Die Familie des Pfarrers war von 1958 bis 1960 von drei auf fünf Personen
angewachsen. Im Pfarrhaus wohnten neben ihr noch drei weitere Mieter.
Da es nicht möglich war, der Pfarrersfamilie im Pfarrhaus mehr Wohnraum
zur Verfügung zu stellen, verließ Pfarrer Schwennicke Anfang 1962
Tunzenhausen
und zog nach Ufhoven bei Bad Langensalza.

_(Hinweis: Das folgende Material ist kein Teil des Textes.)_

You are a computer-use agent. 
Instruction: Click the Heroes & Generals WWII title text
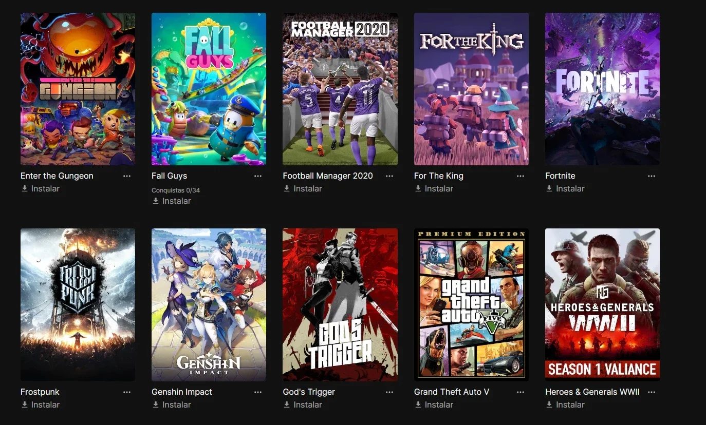(x=592, y=392)
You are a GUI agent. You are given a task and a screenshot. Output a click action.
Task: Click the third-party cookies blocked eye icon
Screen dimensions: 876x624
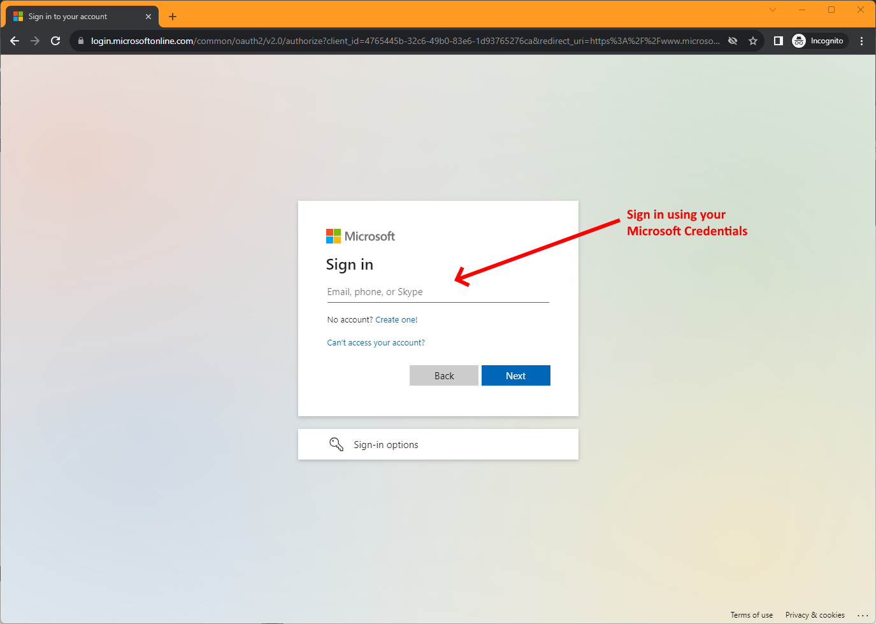[x=733, y=41]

Daraufhin übernahm 1962 Pfarrer Johannes Heinrich Braasch die Pfarrstelle
Tunzenhausen/Wundersleben. Infolge eines Nervenleidens konnte er aber nur
die Verwaltung ausüben und leichte körperliche Belastungen tragen.
Den Verkündigungsdienst übernahm deshalb sein Vater für ihn,
der Pfarrer im Ruhestand Konrad Braasch.
Der Gottesdienst findet nun 14-täglich statt. An gewöhnlichen Sonntagen
nehmen etwa 10, am Heiligen Abend etwa 160 Gemeindemitglieder an ihm teil.
Kindergottesdienste wurden seit 1965 eingestellt. Christenlehre erteilt seit
1967 der Katechet Stöcker aus Sömmerda.
Zur Konfirmation kommen etwa 42 % der Schulabgänger. Die Frauenhilfeabende
während der Winterhalbjahre werden von etwa 15 Frauen besucht.
Die Kollekten brachten in den Jahren von 1963 bis 1969 etwa 1.500,-bis 2.000,-
Mark ein. Die Pfarrersfamilie Braasch siedelte im Oktober 1970 von Tunzenhausen
nach Eisenach um.
1964 wurde die Kirche für den Preis von 1.600,- Mark mit einer neuen
Blitzschutzanlage ausgestattet.
Die Orgel erhielt für 1.200,-Mark ein elektrisch betriebenes Gebläse.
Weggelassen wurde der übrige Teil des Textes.